Enciclopedia Dantesca (1970)

ghiaccia

Bruno Basile

. Il termine ricorre quattro volte nell'Inferno, sempre connesso alla gelata palude di Cocito, per indicare sempre un " luogo ghiacciato ".

In XXXII 35 eran l'ombre dolenti ne la ghiaccia, / mettendo i denti in nota di cicogna, il poeta " describit in speciali poenam proditorum primae speciei, quae committitur contra consanguineitatem... dicit breviter quod isti stant intra glaciem cum corpore toto, tenentes solum caput extra, et frementes dentibus eo modo quo rana stat tota sub aqua tenens solum musum foris et garrulans... " (Benvenuto), pena terribile che D. pare avocare contro di sé nell'ironica battuta a frate Alberico: dimmi chi se', e s'io non ti disbrigo, / al fondo de la ghiaccia ir mi convegna (XXXIII 117). Il gelido elemento è il regno di Lucifero, dato che lo 'mperador del doloroso regno / da mezzo 'l petto uscia fuor de la ghiaccia (XXXIV 29); passo famoso, quest'ultimo, ove il poeta " describit qualiter ipse Lucifer, aliorum immundorum spirituum pater et princeps, manebat in ipso profundo; et dicit quod in glacie ipsius Cociti fluminis infernalis defixus erat " (Bambaglioli).
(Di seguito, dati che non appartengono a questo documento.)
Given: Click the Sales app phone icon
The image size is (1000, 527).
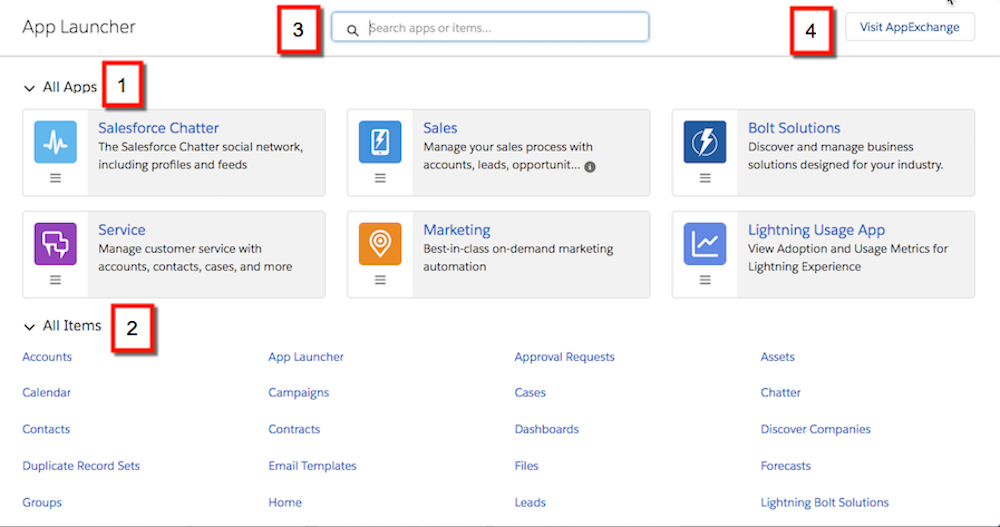Looking at the screenshot, I should point(380,142).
Proprio la scomparsa della ghiaccia (v. 103) sancirà per il poeta la possibilità di riveder le stelle. La voce non è estranea, anche se con altre connotazioni, alla lingua due-trecentesca: v. ad es. Brunetto Latini Favolello 85 (in Monaci, Crestomazia 97 III): " l'augello... / quando vien la ghiaccia / ... da nnoi fugie ".